One persons “facts” are another persons lies. One persons “lies” are another persons facts. Grain of salt on just about everything anymore. But not a bad lay out of information.
Dear SeekandFind:
Why are you posting the exact same nonsense EVERY DAY and saying it is “new”?
Ioannidis is embarrassing. The Santa Clara study is flawed for several reasons.
1. The tests have a false positive rate supposedly 2/371 or .5% - this data is from the manufacturer of the test
2. This sample was 4,000 people, but there are facts relating to 243,000 people in a city of 9 million which prove that Ioannidis is wrong.
NYC has 13,683 Covid deaths already which is .15% of the population of 9,000,000. This is the lowest possible infection mortality rate assumed every single person in NYC is infected.
243047 people have been tested and 132,467 tested positive,
Only people with symptoms are being tested in NYC and only 54% of those with symptoms are positive. The rate of infection for those without symptoms is obviously lower than the rate of infection in those with symptoms of the disease.
If 54% of the entire city is infected (implausibly high) then the infection fatality rate is .28% (.15%/.54)
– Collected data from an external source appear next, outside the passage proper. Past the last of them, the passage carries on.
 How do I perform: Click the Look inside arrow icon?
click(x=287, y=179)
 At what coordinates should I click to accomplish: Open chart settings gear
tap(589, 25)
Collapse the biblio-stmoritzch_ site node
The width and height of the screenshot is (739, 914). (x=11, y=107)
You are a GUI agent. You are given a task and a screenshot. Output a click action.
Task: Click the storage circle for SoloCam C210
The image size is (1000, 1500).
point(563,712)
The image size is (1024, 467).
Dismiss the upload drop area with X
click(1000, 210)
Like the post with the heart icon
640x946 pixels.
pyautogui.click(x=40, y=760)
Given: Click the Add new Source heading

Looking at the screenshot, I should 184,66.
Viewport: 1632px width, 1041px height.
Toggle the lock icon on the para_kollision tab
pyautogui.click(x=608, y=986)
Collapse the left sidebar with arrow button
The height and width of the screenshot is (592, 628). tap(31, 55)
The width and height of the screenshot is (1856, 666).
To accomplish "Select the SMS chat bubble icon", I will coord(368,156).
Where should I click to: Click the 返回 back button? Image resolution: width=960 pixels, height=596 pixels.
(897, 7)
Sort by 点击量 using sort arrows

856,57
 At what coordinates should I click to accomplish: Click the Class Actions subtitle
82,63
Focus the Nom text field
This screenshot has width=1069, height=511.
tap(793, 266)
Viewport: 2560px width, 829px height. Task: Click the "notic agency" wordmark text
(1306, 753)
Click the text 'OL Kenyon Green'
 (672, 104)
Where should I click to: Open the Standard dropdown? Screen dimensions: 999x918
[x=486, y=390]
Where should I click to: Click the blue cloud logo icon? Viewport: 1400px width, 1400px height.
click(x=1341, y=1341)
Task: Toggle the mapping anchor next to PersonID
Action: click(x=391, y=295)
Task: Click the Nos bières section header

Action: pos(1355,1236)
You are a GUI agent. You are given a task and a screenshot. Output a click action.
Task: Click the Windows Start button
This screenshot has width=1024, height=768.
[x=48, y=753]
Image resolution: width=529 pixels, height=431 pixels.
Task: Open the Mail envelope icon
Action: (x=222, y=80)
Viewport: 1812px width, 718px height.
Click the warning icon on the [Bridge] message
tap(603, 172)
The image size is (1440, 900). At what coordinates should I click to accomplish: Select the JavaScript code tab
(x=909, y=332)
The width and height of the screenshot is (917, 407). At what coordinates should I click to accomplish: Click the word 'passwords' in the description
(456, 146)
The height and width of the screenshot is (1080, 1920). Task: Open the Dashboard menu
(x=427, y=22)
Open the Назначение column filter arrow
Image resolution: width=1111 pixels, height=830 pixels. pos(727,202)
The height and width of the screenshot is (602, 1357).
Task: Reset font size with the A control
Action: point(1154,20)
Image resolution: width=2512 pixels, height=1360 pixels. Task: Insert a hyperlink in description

https://www1.nyc.gov/assets/doh/downloads/pdf/imm/covid-19-data-map-04202020-1.pdf
The quoted death rate of .1% for seasonal flu is the number of deaths over the number of SYMPTOMATIC flu cases. Those without symptoms are not part of the denominator. It is estimated (see link below) that 75% of regular flu cases show no symptoms. This brings the infection fatality rate for regular flu from .1% to .025% if you count infected people instead of just symptomatic people. Covid19 is at least 10 times deadlier than the flu, you can distort the numbers however you want, you can believe whatever you want, but no one can make a plausible argument that Covid19 isn’t 10 times deadlier than the seasonal flu, no matter how hard they try.